▶ YOUR INSTRUCTIONS
Only the number is requested. Tally the lines of the data that hold the string "agent".
════════════════════
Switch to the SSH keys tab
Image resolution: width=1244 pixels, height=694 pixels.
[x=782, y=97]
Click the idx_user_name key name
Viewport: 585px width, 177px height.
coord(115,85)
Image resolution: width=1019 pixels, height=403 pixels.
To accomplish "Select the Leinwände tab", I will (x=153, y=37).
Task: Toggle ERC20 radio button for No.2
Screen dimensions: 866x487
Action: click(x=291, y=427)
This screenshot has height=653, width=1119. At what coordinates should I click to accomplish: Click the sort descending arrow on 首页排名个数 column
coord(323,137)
════════════════════
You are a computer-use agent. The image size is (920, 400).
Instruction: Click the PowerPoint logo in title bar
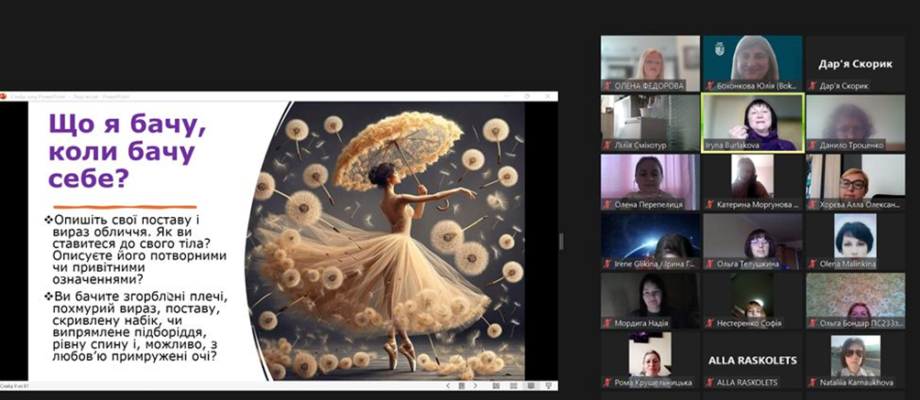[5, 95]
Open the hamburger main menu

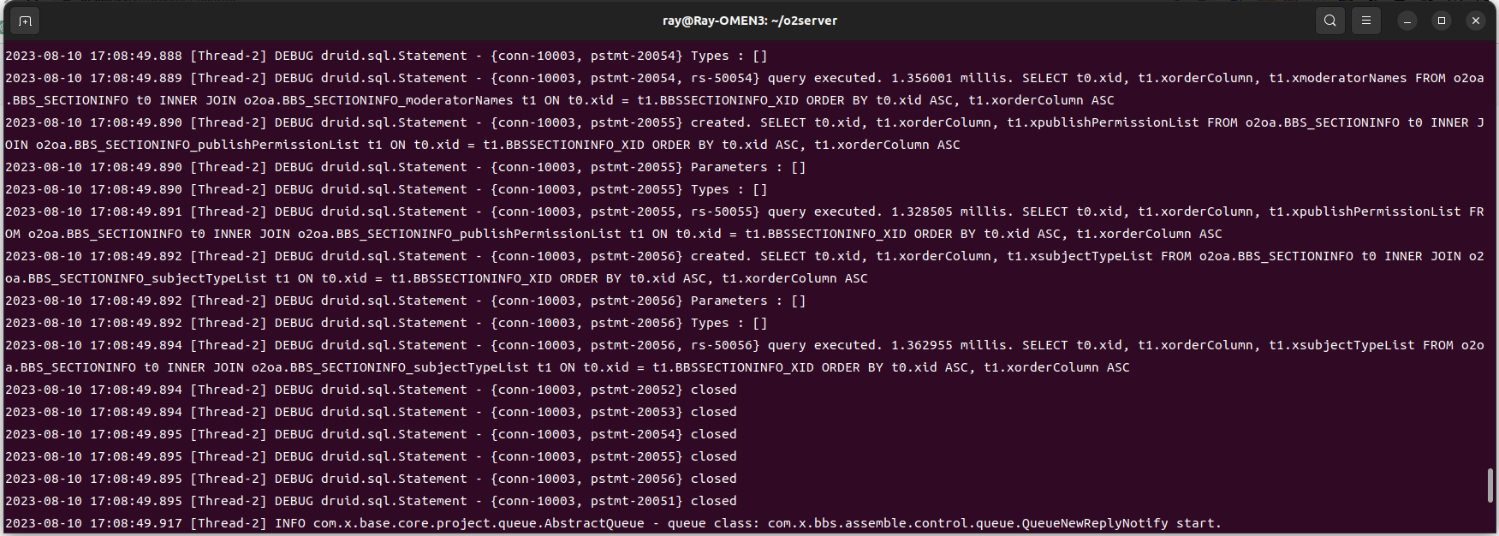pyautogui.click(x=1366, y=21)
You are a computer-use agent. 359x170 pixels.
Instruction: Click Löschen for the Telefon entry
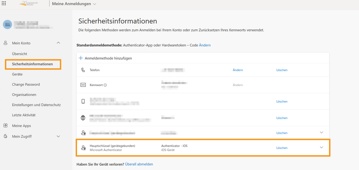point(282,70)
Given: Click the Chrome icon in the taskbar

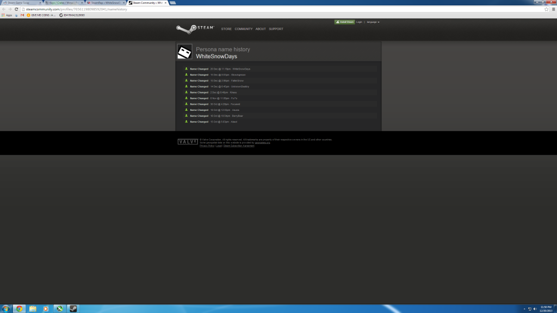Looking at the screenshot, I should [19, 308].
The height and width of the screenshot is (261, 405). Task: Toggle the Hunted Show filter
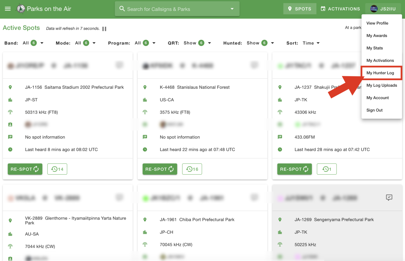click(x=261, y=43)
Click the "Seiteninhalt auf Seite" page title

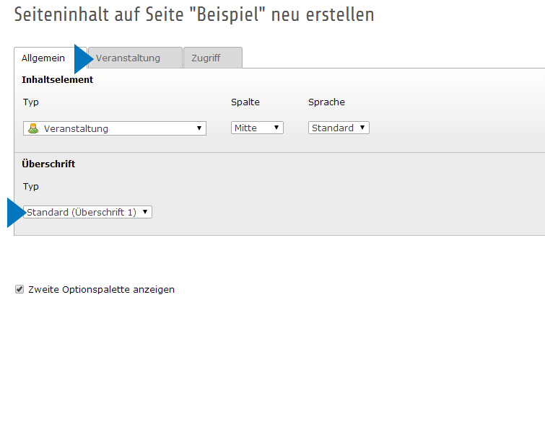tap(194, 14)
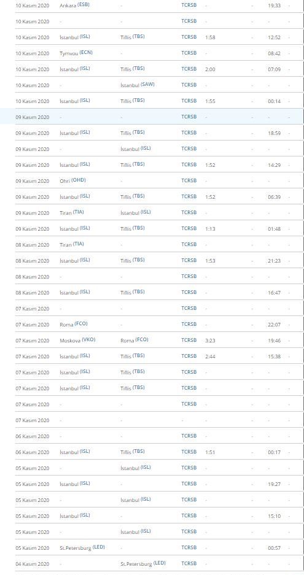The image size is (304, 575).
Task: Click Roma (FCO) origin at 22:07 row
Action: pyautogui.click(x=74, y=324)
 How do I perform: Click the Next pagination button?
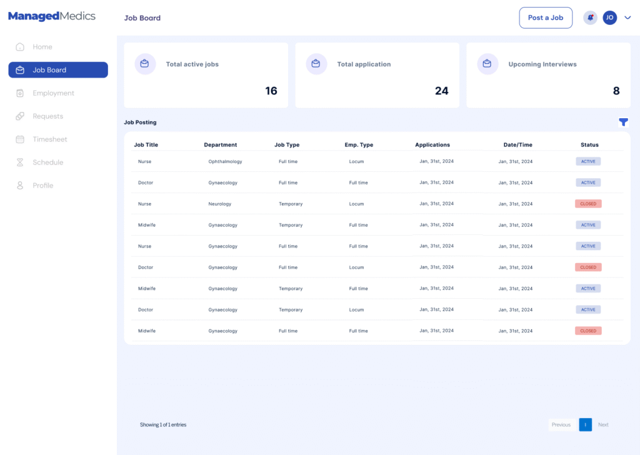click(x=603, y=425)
════════════════════
▶ ANSWER AREA
2